City council dealt with corpses tonight


The former Sault and area jail site on McNabb Street came under scrutiny tonight at city council over apparent bodies that were buried there in the 40s and 50s.

Apparently two prisoners were hung there and buried on the property and a Holding Provision was asked to be placed on the property.

The applicant is not seeking a change in land use or other development related approvals, but rather, the application of a Holding Provision to ensure that additional archaeological work is conducted upon the subject property prior to any on-site grading, excavation or building demolition.

There is evidence that at least two people were hanged at the jail (in 1948 and 1958) and their bodies cannot be accounted for. It is therefore speculated that these bodies were buried somewhere on the jail property.

There are a number Archaeological Policies contained within the Official Plan which address protecting and preserving archaeological resources, as well as identifying when an archeological study is required. Most Planning Act applications (rezoning, OPA, severance) would trigger the need for an archaeological review, but site alteration such as grading, excavation or demolition may not require Planning Act approvals that would ‘trigger’ the need for additional archaeological work.

Archaeological policy 8 provides direction where burial sites are encountered during an excavation or other action. In this case, the provisions of the Cemeteries Act apply. All work must immediately cease and the site must be secured. The Sault Ste. Marie Police, Provincial Registrar of Cemeteries and the Ministry of Tourism and Culture must be contacted immediately for further direction.

The overall focus of Provincial Policies and current Official Plan policies is to identify, protect and conserve archaeological resources and ensure they are not inadvertently damaged by development work.

The jail was constructed upon the subject property in 1915. There was a small addition in 1951 and another much larger addition in 1985.

Given the potential for burials on-site, Stage 1 and 2 Archaeological Assessments were conducted in 2001 and again in 2012. The 2012 assessment recommended additional investigation.

In 2016 Timmins Martelle Heritage Consultants Inc. were hired by Infrastructure Ontario to conduct a Stage 2 Archaeological Assessment and Stage 3 Search for Burials.
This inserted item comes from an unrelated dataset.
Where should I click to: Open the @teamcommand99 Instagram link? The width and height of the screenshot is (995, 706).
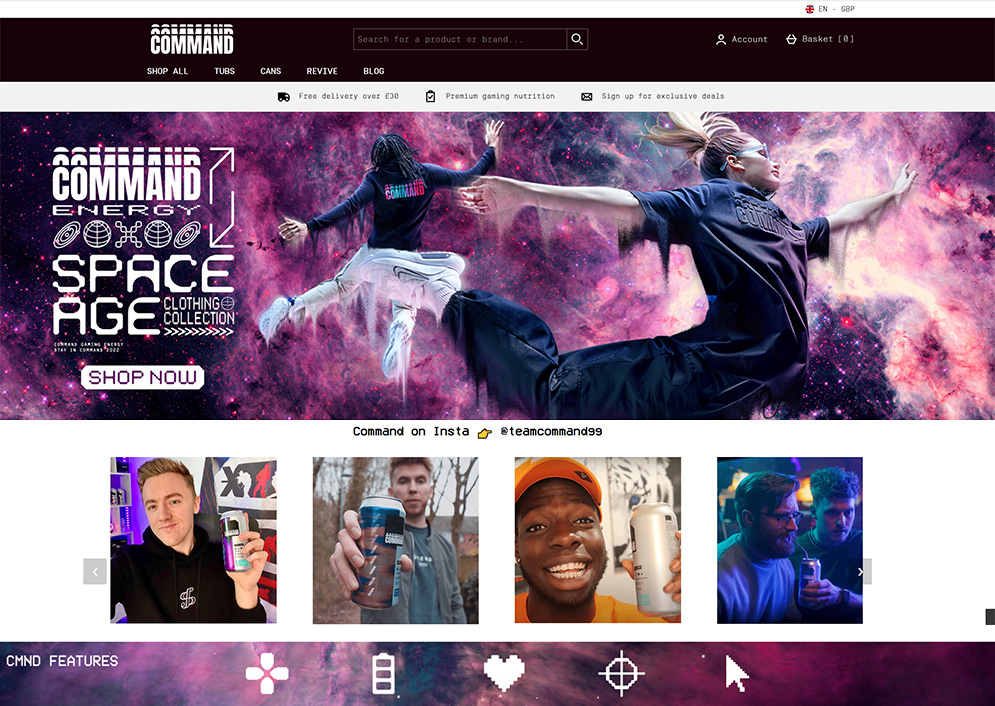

The full report is available for review in the Planning and Enterprise Services Office. The 2016 Assessment consisted of machine excavation within two investigation areas deemed most likely to contain burials, namely a portion of the former jail yard (currently the courtyard along the southern portion of the building) and a roughly 25m by 25m (82’x82’) triangular area in the ravine near the south lot line. No archaeological materials or burials were discovered during the course of this assessment, and it is the Archaeologists opinion that these areas can be considered clear of archaeological concern.

The Archeologist notes there is still potential for burials, particularly in the northwest corner of the property and beneath several metres of fill in the rear of the property. It is noted that the 1985 addition was constructed above where the jail yard was at the time of the hangings. It is possible the burials are underneath the 1985 addition, which was constructed as a slab on gravel. The Archaeologist recommends further investigation prior to any grading, excavating or building demolition on the subject property.

Infrastructure Ontario has declared the property surplus, and in advance of selling the parcel, wish to place a Holding Provision on the lot to ensure that further archaeological investigation is conducted prior to any activities, such as building demolition, grading and excavation, which might impact the burial sites.

In this regard, a change of use or renovations to the existing buildings would not require the need for additional archaeological work.

City councilor Joe Krmpotich wanted a motion passed to look into the details of if these bodies were there and where and who they were. This motion failed.

Councillor Susan Myers said that she talked to a local residents who vouched that they knew personally that there were no individual bodies left on the property.

The holding provision was passed.


  1. The Super. of the gaol in those days Mr. James…may not be alive now,but one of the younger guards on duty back then….could be ! Correctional services should have staff records preserved from that period.
    I grew up on Gladstone Ave,within view of the jail.Can’t imagine the staff burying anyone on jail property.There may be an unmarked grave or two in one of the municipal cemeteries where unidentified vagrants were interred.
    A coroner’s certification the prisoners were in fact deceased when removed from the gallows, may also be on record.
    The bodies may also have been claimed by their respective grieving families regardless of the cause of death.

  2. I’m not trying to be contrary, but with due respect, how can the testimony of area resident(s), even long term residents be considered irrefutable proof that there are no bodies left on the property? Bodies could be moved at any time ; can anyone say that they viewed the area 24/7 to know this indisputably? Am I missing something? The hangings occurred at the jail in the 1950’s, and couldn’t have been done any later than 1961 or 62, when the death penalty was abolished in Canada. 2018 minus 1962 equals 56 years. How many residents have been living in the area 56 plus years who monitored the activity in the jail yard on a continuous basis? Just saying… Anecdotally, why wouldn’t those who were hanged be buried on the jail ground? This practice was the norm for centuries in various areas of the globe…it was a different ball game back then; the paradigm was completely different when it came to treatment of a condemned convict. Lastly, is we have archeological suggestion that there may be bodies on the property, we might consider going with that advice.